ASSIGNED TASK
From the records below, transcribe only the lines running from the one with "Returns Policy (1001, 1308)" through the one with "Our Programs [button] (737, 228)". Keep both of those end lines.
---+---
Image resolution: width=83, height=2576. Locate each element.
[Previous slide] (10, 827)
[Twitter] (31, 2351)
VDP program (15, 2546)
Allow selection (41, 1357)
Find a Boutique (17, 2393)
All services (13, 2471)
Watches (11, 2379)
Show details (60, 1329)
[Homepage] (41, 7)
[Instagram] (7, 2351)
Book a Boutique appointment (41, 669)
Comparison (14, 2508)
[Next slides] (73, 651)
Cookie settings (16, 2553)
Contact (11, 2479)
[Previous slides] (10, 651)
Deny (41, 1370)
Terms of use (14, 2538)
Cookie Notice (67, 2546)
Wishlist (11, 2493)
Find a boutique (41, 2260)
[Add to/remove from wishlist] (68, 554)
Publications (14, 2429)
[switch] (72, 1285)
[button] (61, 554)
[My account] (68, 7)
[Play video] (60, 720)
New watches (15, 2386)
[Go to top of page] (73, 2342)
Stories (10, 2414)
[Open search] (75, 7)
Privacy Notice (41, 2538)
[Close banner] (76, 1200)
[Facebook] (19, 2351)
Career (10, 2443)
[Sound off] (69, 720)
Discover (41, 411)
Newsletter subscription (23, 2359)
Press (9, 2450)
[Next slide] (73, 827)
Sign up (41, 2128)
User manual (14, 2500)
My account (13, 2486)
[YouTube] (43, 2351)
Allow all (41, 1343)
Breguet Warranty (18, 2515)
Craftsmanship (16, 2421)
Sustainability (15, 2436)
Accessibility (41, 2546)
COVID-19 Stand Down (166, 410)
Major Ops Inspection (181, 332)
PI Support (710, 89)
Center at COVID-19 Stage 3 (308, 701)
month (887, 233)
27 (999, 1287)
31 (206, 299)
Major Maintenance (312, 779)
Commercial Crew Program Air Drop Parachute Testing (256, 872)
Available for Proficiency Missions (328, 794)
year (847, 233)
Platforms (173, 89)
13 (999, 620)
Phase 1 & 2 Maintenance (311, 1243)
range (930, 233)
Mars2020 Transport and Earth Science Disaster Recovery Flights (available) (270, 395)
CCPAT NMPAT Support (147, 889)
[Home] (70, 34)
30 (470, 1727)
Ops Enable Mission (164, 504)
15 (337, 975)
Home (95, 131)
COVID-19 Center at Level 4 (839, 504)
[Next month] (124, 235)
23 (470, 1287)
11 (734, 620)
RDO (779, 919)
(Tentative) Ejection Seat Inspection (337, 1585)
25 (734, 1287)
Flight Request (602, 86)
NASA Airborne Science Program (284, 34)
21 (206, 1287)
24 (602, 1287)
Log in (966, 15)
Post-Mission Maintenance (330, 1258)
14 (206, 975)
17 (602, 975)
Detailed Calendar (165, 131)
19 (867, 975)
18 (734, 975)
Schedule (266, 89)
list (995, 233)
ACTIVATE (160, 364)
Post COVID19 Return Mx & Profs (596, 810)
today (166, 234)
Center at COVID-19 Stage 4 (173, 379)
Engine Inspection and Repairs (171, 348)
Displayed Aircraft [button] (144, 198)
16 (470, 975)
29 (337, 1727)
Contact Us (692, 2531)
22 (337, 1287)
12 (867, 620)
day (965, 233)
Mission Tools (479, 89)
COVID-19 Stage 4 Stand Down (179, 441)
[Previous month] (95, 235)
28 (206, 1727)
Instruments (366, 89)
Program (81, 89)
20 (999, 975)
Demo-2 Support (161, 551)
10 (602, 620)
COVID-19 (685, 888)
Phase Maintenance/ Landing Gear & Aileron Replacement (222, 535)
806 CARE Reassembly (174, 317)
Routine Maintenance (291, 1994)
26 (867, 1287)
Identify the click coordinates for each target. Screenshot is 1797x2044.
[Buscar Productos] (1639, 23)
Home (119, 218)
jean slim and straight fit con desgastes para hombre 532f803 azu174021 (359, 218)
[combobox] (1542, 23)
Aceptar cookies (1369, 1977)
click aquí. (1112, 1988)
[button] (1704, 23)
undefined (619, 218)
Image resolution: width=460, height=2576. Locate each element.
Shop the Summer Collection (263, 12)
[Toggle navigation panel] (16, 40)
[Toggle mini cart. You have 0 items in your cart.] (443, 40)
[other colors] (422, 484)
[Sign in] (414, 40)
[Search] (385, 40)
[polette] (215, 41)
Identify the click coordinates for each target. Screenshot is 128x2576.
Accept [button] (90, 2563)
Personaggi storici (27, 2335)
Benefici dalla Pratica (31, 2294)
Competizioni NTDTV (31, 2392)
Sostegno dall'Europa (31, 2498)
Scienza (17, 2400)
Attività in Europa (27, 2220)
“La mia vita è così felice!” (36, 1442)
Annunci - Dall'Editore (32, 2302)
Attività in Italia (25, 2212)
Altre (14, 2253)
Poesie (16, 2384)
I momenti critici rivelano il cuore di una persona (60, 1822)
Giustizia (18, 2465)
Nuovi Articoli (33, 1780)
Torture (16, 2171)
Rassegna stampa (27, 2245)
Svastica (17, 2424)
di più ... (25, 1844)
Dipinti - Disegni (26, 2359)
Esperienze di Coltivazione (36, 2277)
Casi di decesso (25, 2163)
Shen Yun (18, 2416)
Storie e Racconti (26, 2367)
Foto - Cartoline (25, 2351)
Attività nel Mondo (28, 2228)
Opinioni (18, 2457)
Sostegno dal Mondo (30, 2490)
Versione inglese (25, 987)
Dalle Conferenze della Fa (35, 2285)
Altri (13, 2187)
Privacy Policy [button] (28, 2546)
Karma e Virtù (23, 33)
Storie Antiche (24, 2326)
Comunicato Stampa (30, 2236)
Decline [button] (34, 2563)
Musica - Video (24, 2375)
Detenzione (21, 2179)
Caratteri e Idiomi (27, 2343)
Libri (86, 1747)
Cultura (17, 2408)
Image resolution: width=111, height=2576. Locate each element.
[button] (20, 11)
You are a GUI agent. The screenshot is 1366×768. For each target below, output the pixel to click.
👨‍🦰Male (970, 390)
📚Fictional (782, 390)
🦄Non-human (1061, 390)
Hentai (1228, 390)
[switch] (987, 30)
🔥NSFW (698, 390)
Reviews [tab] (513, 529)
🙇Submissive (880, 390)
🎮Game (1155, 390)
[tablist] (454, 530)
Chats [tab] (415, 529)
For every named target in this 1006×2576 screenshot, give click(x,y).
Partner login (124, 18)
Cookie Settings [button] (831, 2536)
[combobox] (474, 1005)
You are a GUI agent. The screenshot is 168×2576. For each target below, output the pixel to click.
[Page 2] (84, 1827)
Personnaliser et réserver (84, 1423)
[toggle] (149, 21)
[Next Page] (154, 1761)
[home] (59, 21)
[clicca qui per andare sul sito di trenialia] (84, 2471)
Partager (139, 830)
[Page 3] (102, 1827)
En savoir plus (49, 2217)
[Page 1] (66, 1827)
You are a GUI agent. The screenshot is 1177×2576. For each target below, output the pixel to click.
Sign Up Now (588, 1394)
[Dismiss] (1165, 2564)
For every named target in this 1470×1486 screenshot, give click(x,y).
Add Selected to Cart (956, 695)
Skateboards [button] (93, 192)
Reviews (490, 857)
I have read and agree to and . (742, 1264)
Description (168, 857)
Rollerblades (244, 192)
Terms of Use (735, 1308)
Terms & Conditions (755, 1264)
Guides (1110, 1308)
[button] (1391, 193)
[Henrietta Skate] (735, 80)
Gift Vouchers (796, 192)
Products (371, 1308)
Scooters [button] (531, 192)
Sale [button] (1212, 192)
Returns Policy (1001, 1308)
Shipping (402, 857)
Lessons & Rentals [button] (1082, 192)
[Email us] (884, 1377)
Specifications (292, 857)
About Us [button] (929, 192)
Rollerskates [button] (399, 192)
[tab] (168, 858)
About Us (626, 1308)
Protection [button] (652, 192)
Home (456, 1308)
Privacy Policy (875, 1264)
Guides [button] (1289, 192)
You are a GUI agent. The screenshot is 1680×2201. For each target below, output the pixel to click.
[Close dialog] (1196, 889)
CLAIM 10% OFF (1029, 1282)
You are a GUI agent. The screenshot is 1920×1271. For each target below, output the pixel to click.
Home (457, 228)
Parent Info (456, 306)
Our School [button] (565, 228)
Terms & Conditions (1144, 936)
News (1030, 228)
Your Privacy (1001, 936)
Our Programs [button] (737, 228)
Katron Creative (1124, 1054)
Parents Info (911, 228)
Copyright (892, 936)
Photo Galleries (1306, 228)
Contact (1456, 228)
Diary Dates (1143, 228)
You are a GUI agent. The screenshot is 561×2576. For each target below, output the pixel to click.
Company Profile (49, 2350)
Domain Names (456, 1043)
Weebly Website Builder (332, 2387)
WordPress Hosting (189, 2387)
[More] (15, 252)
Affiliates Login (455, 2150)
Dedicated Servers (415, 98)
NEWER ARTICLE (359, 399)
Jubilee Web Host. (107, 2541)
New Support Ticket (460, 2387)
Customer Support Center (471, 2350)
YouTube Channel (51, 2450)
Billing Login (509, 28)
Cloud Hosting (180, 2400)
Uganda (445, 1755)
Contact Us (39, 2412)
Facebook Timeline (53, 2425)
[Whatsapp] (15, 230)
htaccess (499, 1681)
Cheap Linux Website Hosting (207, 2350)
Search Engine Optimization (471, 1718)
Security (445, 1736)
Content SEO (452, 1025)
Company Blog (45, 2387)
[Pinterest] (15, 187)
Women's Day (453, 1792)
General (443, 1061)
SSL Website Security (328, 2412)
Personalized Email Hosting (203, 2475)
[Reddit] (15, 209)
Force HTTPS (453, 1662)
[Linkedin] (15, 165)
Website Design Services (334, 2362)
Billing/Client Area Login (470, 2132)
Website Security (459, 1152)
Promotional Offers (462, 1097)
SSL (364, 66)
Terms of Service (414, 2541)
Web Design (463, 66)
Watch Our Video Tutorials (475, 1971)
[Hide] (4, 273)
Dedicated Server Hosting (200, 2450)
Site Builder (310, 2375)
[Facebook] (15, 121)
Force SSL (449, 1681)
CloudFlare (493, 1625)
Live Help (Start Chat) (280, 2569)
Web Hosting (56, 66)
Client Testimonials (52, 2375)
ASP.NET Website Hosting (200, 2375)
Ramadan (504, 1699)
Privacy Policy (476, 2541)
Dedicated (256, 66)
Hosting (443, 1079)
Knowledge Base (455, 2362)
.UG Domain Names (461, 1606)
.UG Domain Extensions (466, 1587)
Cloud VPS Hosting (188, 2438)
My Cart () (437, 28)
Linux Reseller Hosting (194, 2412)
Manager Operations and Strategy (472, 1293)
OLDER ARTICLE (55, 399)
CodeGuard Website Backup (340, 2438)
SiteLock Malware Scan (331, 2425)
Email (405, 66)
---+---
RESPONSE TO THIS TASK
Returns Policy (1001, 1308)
Shipping (402, 857)
Lessons & Rentals [button] (1082, 192)
[Email us] (884, 1377)
Specifications (292, 857)
About Us [button] (929, 192)
Rollerskates [button] (399, 192)
[tab] (168, 858)
About Us (626, 1308)
Protection [button] (652, 192)
Home (456, 1308)
Privacy Policy (875, 1264)
Guides [button] (1289, 192)
You are a GUI agent. The screenshot is 1680×2201. For each target below, output the pixel to click.
[Close dialog] (1196, 889)
CLAIM 10% OFF (1029, 1282)
You are a GUI agent. The screenshot is 1920×1271. For each target below, output the pixel to click.
Home (457, 228)
Parent Info (456, 306)
Our School [button] (565, 228)
Terms & Conditions (1144, 936)
News (1030, 228)
Your Privacy (1001, 936)
Our Programs [button] (737, 228)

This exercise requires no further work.